Mark Abley is a chameleon and The Tongues of Earth a cornucopia of human adventure, love, loss and hope. Abley is able to conjure as many faithful persona's as he needs. They people these poems with intelligent wit.
Abley has a sharp and sensitive bullshit barometer, he is all over any nonsense, recognizes and refutes at full-steam. These beautifully articulate poems carry Abley's occasional disdain with such high standards you almost never see the gentleman's punch coming for you.
"We scorched and boiled and baked to death more people in Tokyo
that night of May 9-10 than went up in vapor at Hiroshima and Nagasaki."
- Gen. Curtis LeMay
Sixty years later, when the rain has dwindled
and darkness has pacified the baritone crows,
a Tokyo sky mutates into trembling
scrolls and screens, a calligraphy of fire,
the planet Saturn, snails, a weeping willow,
childish faces with eyes that linger an extra
second, two heads of cats, a geodesic dome
inside a heart that morphs into a galaxy
as the watching girls in flip-flops and kimonos
and a few of their t-shirted boyfriends ooh and aah.

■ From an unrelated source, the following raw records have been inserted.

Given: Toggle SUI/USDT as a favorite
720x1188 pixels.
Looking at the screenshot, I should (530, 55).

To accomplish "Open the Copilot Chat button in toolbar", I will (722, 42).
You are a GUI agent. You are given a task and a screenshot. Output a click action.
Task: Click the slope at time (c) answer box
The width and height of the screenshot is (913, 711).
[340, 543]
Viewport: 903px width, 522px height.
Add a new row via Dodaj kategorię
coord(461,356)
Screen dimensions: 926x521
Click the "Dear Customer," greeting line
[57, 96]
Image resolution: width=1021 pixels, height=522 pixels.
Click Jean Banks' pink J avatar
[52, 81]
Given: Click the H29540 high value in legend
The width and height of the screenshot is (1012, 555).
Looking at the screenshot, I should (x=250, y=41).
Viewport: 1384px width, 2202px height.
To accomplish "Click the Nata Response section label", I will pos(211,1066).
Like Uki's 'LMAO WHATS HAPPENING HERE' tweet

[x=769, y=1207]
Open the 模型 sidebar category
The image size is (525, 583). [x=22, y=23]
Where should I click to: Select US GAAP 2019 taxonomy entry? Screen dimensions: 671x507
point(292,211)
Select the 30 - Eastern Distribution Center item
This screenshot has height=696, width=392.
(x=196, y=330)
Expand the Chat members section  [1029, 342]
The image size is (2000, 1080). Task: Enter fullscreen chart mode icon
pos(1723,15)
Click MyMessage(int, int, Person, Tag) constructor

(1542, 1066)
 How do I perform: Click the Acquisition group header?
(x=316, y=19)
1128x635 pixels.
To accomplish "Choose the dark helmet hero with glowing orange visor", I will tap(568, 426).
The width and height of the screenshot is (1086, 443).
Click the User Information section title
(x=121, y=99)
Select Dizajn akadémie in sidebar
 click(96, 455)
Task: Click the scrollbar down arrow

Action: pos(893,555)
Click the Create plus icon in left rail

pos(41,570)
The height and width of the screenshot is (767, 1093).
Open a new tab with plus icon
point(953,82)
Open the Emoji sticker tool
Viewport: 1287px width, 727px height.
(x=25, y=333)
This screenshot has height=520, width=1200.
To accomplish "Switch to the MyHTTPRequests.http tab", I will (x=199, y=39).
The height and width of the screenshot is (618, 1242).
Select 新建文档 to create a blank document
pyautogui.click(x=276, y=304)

the crackle of a dozen explosions peeling
clouds above the harbour into blood orange juice;
I nibble an octopus roll and sip Pocari Sweat,
wisps of purple smoke playing hide-and-seek among
the towers as I brush against a man in the crowd,
his wiry, salt-coloured hair at my shoulder;
How, I want to ask, did you manage to live
when the sky delivered fire that broke your city,
frying infants on their mothers' backs,
boiling children alive in the canals, killing
a hundred thousand people in a night...but I don't
speak his tongue; and the old man is beaming.
These poems leave me a little punch-drunk. There are many, many poems in Mark Abley's The Tongues of Earth that are simply startlingly good.
Abley's voice resonates with the trusted wisdom of someone you would want at your campfire. His poems sound/feel like stories that we need to pass along.